Data for this task:

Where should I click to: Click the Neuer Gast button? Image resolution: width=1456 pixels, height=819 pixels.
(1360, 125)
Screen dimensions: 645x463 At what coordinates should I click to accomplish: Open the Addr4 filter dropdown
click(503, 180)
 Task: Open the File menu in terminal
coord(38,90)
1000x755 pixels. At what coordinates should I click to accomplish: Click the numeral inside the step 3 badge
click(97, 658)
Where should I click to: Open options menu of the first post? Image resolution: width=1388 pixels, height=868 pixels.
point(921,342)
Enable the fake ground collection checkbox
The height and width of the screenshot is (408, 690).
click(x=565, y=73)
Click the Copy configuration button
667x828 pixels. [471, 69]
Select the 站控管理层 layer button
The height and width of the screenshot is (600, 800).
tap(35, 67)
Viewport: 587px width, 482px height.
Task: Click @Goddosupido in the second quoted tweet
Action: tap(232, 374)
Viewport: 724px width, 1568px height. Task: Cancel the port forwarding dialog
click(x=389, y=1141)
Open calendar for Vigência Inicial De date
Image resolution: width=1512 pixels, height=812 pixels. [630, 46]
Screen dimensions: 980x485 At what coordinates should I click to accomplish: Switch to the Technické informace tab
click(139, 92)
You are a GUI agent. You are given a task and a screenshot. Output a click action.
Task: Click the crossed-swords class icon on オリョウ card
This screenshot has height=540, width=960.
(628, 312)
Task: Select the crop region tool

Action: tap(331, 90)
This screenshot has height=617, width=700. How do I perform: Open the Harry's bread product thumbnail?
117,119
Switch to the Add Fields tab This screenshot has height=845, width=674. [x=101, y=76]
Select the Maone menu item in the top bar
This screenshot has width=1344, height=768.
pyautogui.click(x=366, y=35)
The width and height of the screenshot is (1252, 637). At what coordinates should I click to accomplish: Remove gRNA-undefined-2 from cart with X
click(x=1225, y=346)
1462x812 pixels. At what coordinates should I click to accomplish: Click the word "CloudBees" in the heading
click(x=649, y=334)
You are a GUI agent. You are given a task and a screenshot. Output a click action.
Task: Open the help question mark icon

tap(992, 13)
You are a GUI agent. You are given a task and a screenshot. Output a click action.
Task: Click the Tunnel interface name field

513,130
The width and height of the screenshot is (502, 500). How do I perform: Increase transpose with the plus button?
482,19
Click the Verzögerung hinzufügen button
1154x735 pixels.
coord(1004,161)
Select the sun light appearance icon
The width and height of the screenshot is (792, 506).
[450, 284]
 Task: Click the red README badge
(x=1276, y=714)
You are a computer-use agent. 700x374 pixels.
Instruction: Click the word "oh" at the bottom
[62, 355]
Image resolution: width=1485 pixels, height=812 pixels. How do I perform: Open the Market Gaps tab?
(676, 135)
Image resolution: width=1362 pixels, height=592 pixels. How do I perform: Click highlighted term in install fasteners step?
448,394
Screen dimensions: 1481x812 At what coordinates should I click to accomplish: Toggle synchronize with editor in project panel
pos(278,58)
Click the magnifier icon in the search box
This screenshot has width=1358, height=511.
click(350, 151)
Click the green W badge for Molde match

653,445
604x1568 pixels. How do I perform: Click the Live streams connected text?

Given request: Can you rewrite the records above, replacing each "At what coordinates should I click to accomplish" with "Where do I click to" and leaving everything else unchanged?

Output for this exercise:
Where should I click to: Click the Neuer Gast button? Image resolution: width=1456 pixels, height=819 pixels.
(1360, 125)
Screen dimensions: 645x463 Where do I click to: Open the Addr4 filter dropdown
click(503, 180)
 Task: Open the File menu in terminal
coord(38,90)
1000x755 pixels. Where do I click to: Click the numeral inside the step 3 badge
click(97, 658)
Where should I click to: Open options menu of the first post? Image resolution: width=1388 pixels, height=868 pixels.
point(921,342)
Enable the fake ground collection checkbox
The height and width of the screenshot is (408, 690).
click(x=565, y=73)
Click the Copy configuration button
667x828 pixels. [471, 69]
Select the 站控管理层 layer button
The height and width of the screenshot is (600, 800).
tap(35, 67)
Viewport: 587px width, 482px height.
Task: Click @Goddosupido in the second quoted tweet
Action: tap(232, 374)
Viewport: 724px width, 1568px height. Task: Cancel the port forwarding dialog
click(x=389, y=1141)
Open calendar for Vigência Inicial De date
Image resolution: width=1512 pixels, height=812 pixels. [630, 46]
Screen dimensions: 980x485 Where do I click to: Switch to the Technické informace tab
click(139, 92)
You are a GUI agent. You are given a task and a screenshot. Output a click action.
Task: Click the crossed-swords class icon on オリョウ card
This screenshot has height=540, width=960.
(628, 312)
Task: Select the crop region tool

Action: tap(331, 90)
This screenshot has height=617, width=700. How do I perform: Open the Harry's bread product thumbnail?
117,119
Switch to the Add Fields tab This screenshot has height=845, width=674. [x=101, y=76]
Select the Maone menu item in the top bar
This screenshot has width=1344, height=768.
pyautogui.click(x=366, y=35)
The width and height of the screenshot is (1252, 637). Where do I click to: Remove gRNA-undefined-2 from cart with X
click(x=1225, y=346)
1462x812 pixels. Where do I click to: Click the word "CloudBees" in the heading
click(x=649, y=334)
You are a GUI agent. You are given a task and a screenshot. Output a click action.
Task: Open the help question mark icon

tap(992, 13)
You are a GUI agent. You are given a task and a screenshot. Output a click action.
Task: Click the Tunnel interface name field

513,130
The width and height of the screenshot is (502, 500). How do I perform: Increase transpose with the plus button?
482,19
Click the Verzögerung hinzufügen button
1154x735 pixels.
coord(1004,161)
Select the sun light appearance icon
The width and height of the screenshot is (792, 506).
[450, 284]
 Task: Click the red README badge
(x=1276, y=714)
You are a computer-use agent. 700x374 pixels.
Instruction: Click the word "oh" at the bottom
[62, 355]
Image resolution: width=1485 pixels, height=812 pixels. How do I perform: Open the Market Gaps tab?
(676, 135)
Image resolution: width=1362 pixels, height=592 pixels. How do I perform: Click highlighted term in install fasteners step?
448,394
Screen dimensions: 1481x812 Where do I click to: Toggle synchronize with editor in project panel
pos(278,58)
Click the magnifier icon in the search box
This screenshot has width=1358, height=511.
click(350, 151)
Click the green W badge for Molde match

653,445
604x1568 pixels. How do I perform: Click the Live streams connected text?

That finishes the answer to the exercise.